O alerta é da Associação Nacional de Estudantes de Medicina (ANEM): a formação médica está em risco em Portugal devido ao número de estudantes nos hospitais. O aviso é sustentado num estudo divulgado em Coimbra, neste sábado.

De acordo com o Estudo sobre as Condições Pedagógicas das Escolas Médicas Portuguesas, a que a agência Lusa teve acesso, os doentes que recorrem a hospitais afiliados de sete escolas médicas existentes no território continental (em Lisboa, Porto, Coimbra, Braga e Covilhã) “podem encontrar, juntamente com o seu médico, em média, cerca de oito estudantes”.

Segundo o estudo, em algumas disciplinas, de algumas escolas, cada médico tutor chega a ter mais de 25 alunos. “Estes rácios elevados são prejudiciais, não só para a aprendizagem dos estudantes, mas mais ainda para os doentes que, numa situação de fragilidade, são confrontados com um número muito elevado de médicos e estudantes à sua volta”, sublinha a ANEM.
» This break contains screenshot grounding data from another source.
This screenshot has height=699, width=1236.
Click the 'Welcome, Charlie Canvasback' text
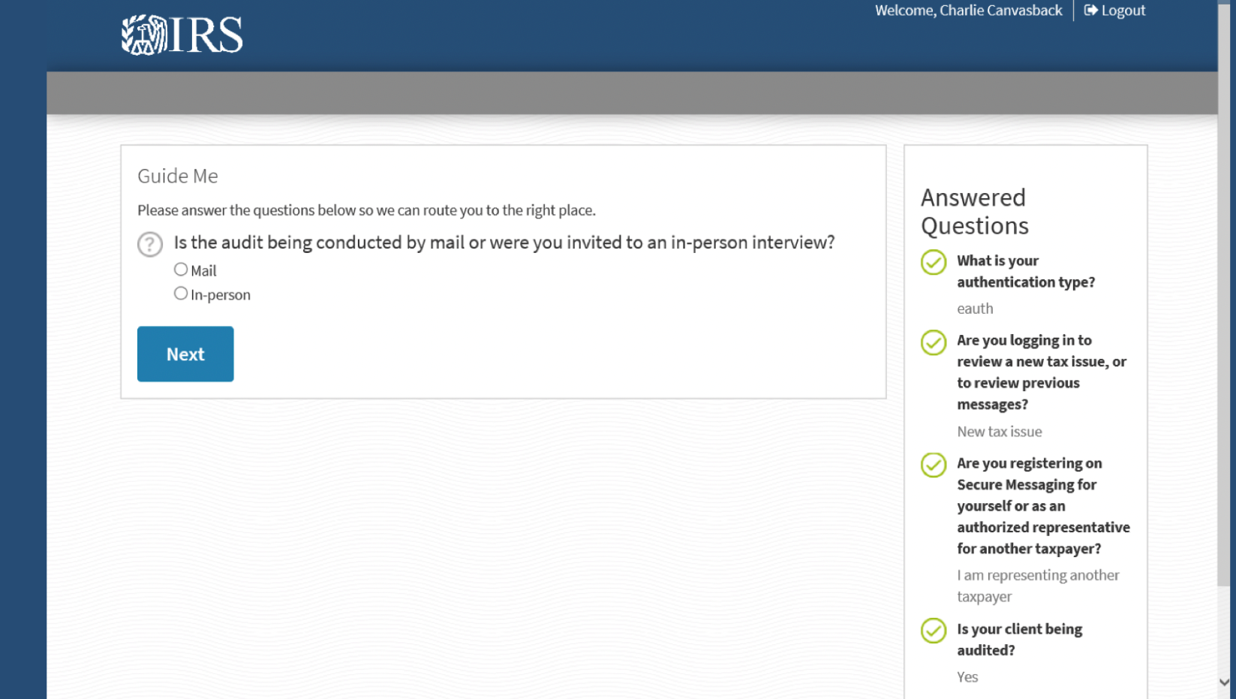click(968, 11)
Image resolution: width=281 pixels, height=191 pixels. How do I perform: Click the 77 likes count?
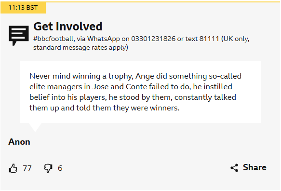pos(27,168)
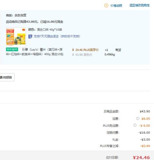Open the 支持7天无理由退货 text link
Screen dimensions: 154x160
click(x=57, y=36)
Nas conclusões do estudo lê-se que o ensino em meio clínico “apresenta particular descontentamento por parte dos estudantes” e que um rácio estudante-tutor elevado “encontra-se directamente relacionado com a insatisfação estudantil para com o ensino em meio clínico”.
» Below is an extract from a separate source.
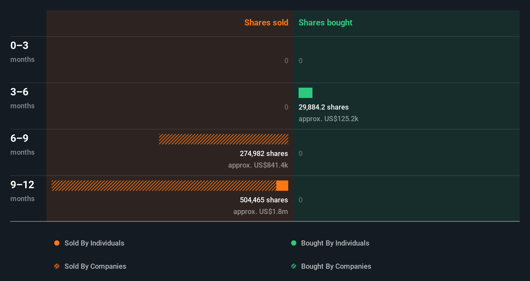
Task: Click the orange Sold By Individuals legend dot
Action: pos(57,243)
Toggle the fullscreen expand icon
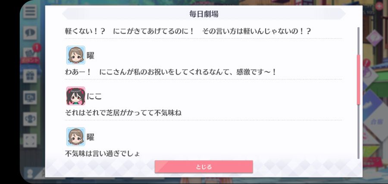Viewport: 388px width, 184px height. click(x=30, y=140)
O melhor rácio médio estudante-tutor, envolvendo alunos do 3.º, 4.º e 5.º anos, encontra-se na Faculdade de Ciências Médicas da Universidade Nova de Lisboa (2,55 estudantes por tutor) e o pior na Faculdade de Medicina da Universidade de Coimbra (FMUC), com 18,5, em média.

Na Faculdade de Ciências da Saúde da Universidade da Beira Interior (Covilhã) o rácio é de 3,13 estudantes por tutor, a Escola de Ciências da Saúde da Universidade de Minho (Braga) apresenta 3,79, a Faculdade de Medicina da Universidade do Porto 4,62, a sua congénere da Universidade de Lisboa 7,39 e o Instituto de Ciências Biomédicas Abel Salazar (Porto) regista 9,15.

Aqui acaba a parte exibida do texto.